Previous studies have concluded that spatial aggregation should benefit weak competitors but should put stronger competitors at a disadvantage, thus promoting species coexistence. Our results show that weaker competitors indeed tend to form highly aggregated spatial distribution patterns in the field, probably aiding their persistence in the community, but stronger competitors seem to avoid frequent conspecific interactions. Spatial aggregation of conspecifics was closely related to dispersal ability via clonal propagation. This finding highlights a thus far overlooked connection between fundamental species properties that are central to the theories of species coexistence: species dispersal ability and the relative ability to withstand competition with conspecifics and heterospecifics covary, resulting in greater dispersal in stronger competitors and lower competitive ability in spatially aggregated species. While our results are in accordance with predictions of evolutionary models, further empirical research into the costs and benefits of different competitive and dispersal strategies is needed to improve our understanding of the mechanisms promoting species coexistence.
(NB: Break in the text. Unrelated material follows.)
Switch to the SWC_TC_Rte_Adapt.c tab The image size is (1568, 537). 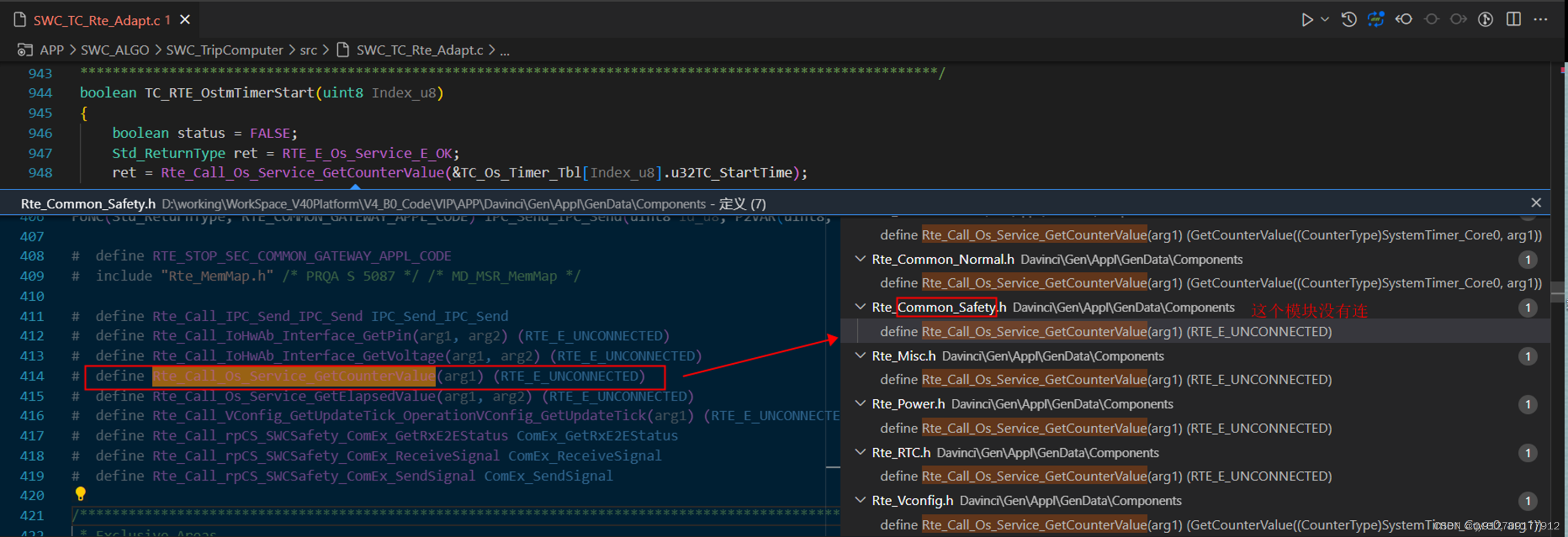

We thank Siim Nettan, Aime Randveer, Sirgi Saar, Anette Sepp, Siim–Kaarel Sepp and Marge Thetloff for help in planting, harvesting and measuring plants. We are also grateful to John Davison, Mike Hutchings, Lindsay Turnbull and two anonymous reviewers for helpful comments that greatly improved the manuscript and to Lars Götzenberger for statistical advice. This work was supported by the University of Tartu (0119) and Estonian Science Foundation (Grant No. 9332).